Journal entry: November 17, 2006 (age 37)
“Sedona likes you.” That’s how our new friend, Liz Love, explained the streak of good luck my wife, Amanda, and I have enjoyed since arriving in Arizona for a vacation. She went on to explain that the Sedona area is full of “vortexes” – places where the boundaries thin between our physical world and a deeper, metaphysical plane. As she put it: “I’ve seen Sedona turn on people, and give them nothing but flat tires and lost wallets. But I could tell that Sedona liked you when you walked in here with big smiles and a friendly hello!”
We struck up this conversation today, at the art gallery where Liz is moonlighting. Her budding career as an R&B vocalist is heating up, and the gallery provides a peaceful respite between auditions, tour dates and recording sessions. Her warm personality seemed to embody the heightened spirituality of Sedona. As if aware that she was acting on Sedona’s behalf, she sent us off with big hugs and a free, matted print from the gallery.
That was only the latest in a series of random acts of kindness that have come our way on this trip. At an outdoor café earlier today, the man at the table next to us paid our check for us on his way out. When we picked up our rental car, the woman at the counter gave us a free upgrade to a beautiful PT Cruiser. When my camera died moments before a spectacular sunrise over the Grand Canyon, a stranger offered me his spare camera battery.
Indeed, the trip itself was a kind gift from strangers. We were given a free place to stay in Phoenix by Tom and Julie Eklund. Tom’s sister, Julie, paid for our round-trip airfare. Julie’s daughter, Joy, even gave us a ride to the airport. They had done all this so that we could join them for a fundraiser in honor of my late brother, Jim. Tom is the Executive Director of a charity called Orphanage Outreach, and Jim was a frequent volunteer and founding board member for the organization. Amanda and I felt like beneficiaries of some of the good karma that Jim and the Eklunds had sent out into the world.
That good karma seemed to follow us as we traveled around Arizona. We kept meeting people who had found happiness by doing exactly what they were meant to be doing. At the Grand Canyon, we had dinner with a fascinating and entertaining Brit named Chris Farrell.
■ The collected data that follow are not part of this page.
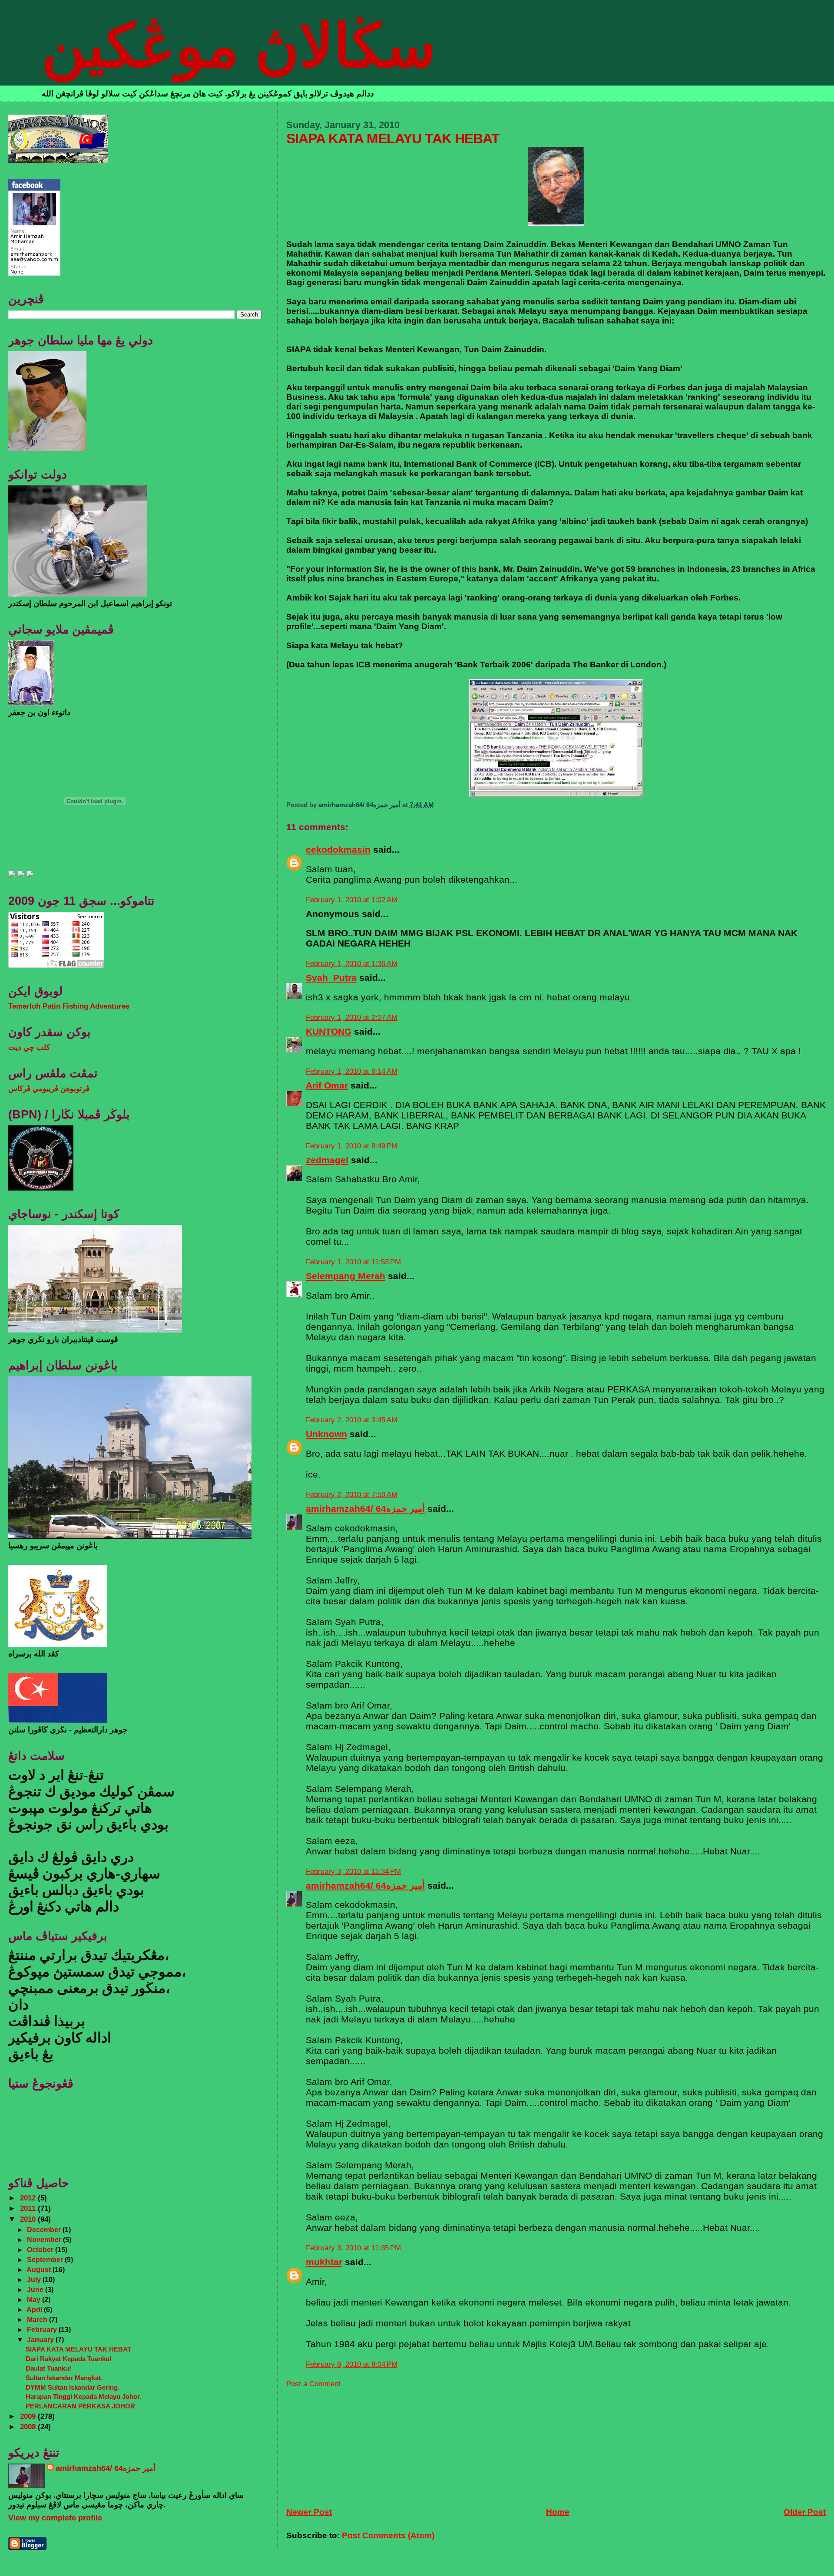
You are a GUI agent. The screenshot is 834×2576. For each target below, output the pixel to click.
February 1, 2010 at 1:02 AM (351, 900)
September (46, 2259)
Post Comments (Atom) (388, 2535)
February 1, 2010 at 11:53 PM (353, 1262)
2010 (29, 2219)
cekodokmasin (338, 849)
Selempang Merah (345, 1276)
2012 (29, 2198)
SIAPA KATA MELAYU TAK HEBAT (78, 2349)
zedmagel (327, 1160)
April (35, 2309)
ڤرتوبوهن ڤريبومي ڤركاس (48, 1089)
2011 (29, 2208)
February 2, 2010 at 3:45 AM (351, 1420)
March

Chris had left a successful career as a London radio and TV personality to move to Los Angeles and become a screenwriter. Also at the Grand Canyon, we watched as the woman driving our shuttle bus waved to her husband, who was driving another shuttle bus in the opposite direction. She explained that they had each found their ideal second career.
We invited many of these new friends to come stay with us in Binghamton sometime. We have our own great scenery there (if on a smaller scale), and plenty of people that share that same kind of self-actualized spirit. Now all I have to do is find a local vortex. I think I felt funny on Bunn Hill Road one time, so I’ll start looking there.